In the restored Gospel, we have an even more explicit admonition against the exact sort of rationalizations we hear from conservatives regarding the poor. We are told in King Benjamin’s sermon—perhaps the greatest sermon on social justice of all time:
And also, ye yourselves will succor those that stand in need of your succor; ye will administer of your substance unto him that standeth in need; and ye will not suffer that the beggar putteth up his petition to you in vain, and turn him out to perish.
Perhaps thou shalt say: The man has brought upon himself his misery; therefore I will stay my hand, and will not give unto him of my food, nor impart unto him of my substance that he may not suffer, for his punishments are just—
But I say unto you, O man, whosoever doeth this the same hath great cause to repent; and except he repenteth of that which he hath done he perisheth forever, and hath no interest in the kingdom of God (Mosiah 4:16-18).
King Benjamin shrewdly notes, we are ourselves beggars in the eyes of God. The Lord will brook no such hypocrisy in his expectation that we serve the least of these. If we accept the moral conservative argument, we put our souls in jeopardy.
It is absolutely acceptable and appropriate that we strive to minimize waste and abuse of our charity, public or private. But if we are to err, as humanity will inevitably do, we must err on the side of compassion. The words of the scriptures lead me to believe that the Lord would judge us much more graciously were we to permit a few to take advantage of our charity in our determination to eliminate the hunger, illness, and suffering of His children than he would if in our determination to prevent any such abuse we were to neglect some of His genuinely suffering offspring.

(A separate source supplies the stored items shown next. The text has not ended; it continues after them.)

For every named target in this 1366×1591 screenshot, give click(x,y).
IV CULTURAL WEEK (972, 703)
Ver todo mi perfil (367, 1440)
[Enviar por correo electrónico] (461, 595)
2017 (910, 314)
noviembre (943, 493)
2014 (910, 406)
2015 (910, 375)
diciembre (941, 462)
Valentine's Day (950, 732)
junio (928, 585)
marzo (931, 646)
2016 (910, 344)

I do not mean to suggest that none of these conservative advocates engage in in temporal charity. I have little doubt that everyone who has expressed the conservative argument against social justice compassion does indeed participate in private charities (that is, they are all liberal to some degree despite themselves…). And it is entirely appropriate that their specific deeds are not necessarily publicly advertised (Matthew 6:3). That is not the point. The point is that social compassion or justice is not a primary part of their ideology and advocacy. It is secondary at best. You do not hear Hannity, Coulter, or O’Reilly, or any of the other conservative self-described defenders of the Judeo-Christian culture, talk about the need to find a way to provide health care to those who lack, or about the need to ensure everyone has adequate food and housing—even by private means. Among the religious right, rare is the plea to feed the hungry and clothe the naked. As widespread as such declarations are in the scriptures, the issue is virtually ignored by prominent conservative religious organizations such as the Christian Coalition, Focus on the Family, and their leaders in favor of using the government to inappropriately promote their sexual agenda and of otherwise dissolving the wall separating Church and State. As I’ve noted before, they have even actively challenged those who would make this highly biblical issue a priority. No matter what their private charitable actions, if they as social actors and advocates do not make social compassion a primary part of their agenda, and even demean the very idea of making social justice part of the social agenda, then their essential ideology is an inaccurate representation of the agenda of the God whom they claim to serve, and it must be challenged.